I’d always been interested in the technology of music, even when I was eighteen, nineteen. First in a recording studio, it was the control room that looked fascinating to me but I was a shy young girl and I never got there. Being able to get to grips with a virtual studio now is fantastic for me ‘cause it’s the only way that I can get the arrangements in my head to another person and to another musician, you know, to get the part to a real violinist to play it. It’s fantastic to be able to use a music program. So I think about half of the songs were written on a keyboard and half with a guitar in the way I used to write them.
So the CD is out there, and suddenly the demand is out there… I wouldn’t presume to ask for an Australian tour but will you be doing any touring to promote the CD?

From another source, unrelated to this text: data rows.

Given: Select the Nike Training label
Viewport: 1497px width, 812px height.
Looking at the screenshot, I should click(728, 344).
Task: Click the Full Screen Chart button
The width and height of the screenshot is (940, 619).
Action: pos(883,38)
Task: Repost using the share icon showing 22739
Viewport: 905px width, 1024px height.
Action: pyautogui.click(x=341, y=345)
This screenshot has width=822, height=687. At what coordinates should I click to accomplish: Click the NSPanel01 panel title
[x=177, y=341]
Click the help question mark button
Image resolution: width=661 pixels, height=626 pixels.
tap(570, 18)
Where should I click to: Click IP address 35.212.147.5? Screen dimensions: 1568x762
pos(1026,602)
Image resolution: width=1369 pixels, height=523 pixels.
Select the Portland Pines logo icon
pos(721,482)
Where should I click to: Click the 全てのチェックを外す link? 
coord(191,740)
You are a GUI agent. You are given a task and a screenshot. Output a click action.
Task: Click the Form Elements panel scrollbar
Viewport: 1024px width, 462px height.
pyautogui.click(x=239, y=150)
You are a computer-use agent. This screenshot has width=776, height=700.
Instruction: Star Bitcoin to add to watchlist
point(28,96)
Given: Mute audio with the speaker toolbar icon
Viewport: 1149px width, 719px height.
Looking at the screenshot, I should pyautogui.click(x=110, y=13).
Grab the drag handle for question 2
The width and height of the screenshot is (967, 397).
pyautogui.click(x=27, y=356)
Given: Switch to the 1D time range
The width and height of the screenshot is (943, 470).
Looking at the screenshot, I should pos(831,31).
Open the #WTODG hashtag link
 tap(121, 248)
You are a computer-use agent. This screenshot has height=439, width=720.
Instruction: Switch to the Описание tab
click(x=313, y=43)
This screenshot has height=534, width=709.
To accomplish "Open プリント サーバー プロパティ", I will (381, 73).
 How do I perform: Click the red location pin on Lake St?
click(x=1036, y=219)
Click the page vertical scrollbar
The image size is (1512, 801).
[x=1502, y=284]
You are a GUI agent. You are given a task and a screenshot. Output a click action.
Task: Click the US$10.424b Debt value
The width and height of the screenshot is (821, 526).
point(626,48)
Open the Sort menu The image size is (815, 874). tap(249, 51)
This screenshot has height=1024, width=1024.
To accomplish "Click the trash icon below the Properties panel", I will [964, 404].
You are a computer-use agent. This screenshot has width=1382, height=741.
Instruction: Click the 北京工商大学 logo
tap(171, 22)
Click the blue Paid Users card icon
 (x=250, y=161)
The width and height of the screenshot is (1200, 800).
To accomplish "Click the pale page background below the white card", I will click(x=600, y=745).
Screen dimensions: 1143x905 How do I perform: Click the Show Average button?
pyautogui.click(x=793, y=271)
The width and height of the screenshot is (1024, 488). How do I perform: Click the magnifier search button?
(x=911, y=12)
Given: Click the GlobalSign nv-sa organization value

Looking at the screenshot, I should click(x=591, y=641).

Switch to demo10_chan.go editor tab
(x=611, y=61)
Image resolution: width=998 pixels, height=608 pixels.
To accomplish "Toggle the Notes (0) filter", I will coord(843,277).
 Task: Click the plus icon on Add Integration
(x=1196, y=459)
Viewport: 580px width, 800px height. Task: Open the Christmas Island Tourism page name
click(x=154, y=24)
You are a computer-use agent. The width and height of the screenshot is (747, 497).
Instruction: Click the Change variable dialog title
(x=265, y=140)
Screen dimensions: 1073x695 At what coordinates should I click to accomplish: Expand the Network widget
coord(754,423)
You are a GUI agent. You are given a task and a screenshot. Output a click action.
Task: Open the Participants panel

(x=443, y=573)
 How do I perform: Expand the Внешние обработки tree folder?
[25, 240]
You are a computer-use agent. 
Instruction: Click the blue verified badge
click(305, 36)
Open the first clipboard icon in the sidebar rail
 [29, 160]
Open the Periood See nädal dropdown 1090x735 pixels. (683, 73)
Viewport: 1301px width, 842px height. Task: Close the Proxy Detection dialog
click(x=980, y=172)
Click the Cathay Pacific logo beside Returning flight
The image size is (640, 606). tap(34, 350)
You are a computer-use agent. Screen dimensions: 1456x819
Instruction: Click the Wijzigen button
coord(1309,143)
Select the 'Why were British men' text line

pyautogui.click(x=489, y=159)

I will be, yes. We’re planning to start in January and Max will come with me and two other musicians, and we’ll see how it goes. I would love to go to Australia and I would love to go to Japan. I would love to do some dates in Europe, I would love to go to America and at the moment, it looks like all that is a possibility. Next year looks really exciting to me, that the whole world is opening out.
I could never have ever dreamed it in my wildest dreams that this would happen and I’m so grateful to all the people who have made it happen. It’s a very strange thing putting out an album – it’s as if you put this thing out into the world but you then you then have no control over it any more. It goes off and it makes its own life. “Diamond Day” made its own life over thirty years without any help from me whatsoever but this one – well, I’m talking to you in Australia! It’s the most amazing difference but even so, it’s because this album winged its way over to you in Australia and now you’re phoning me! Ah, it’s the most wonderful thing.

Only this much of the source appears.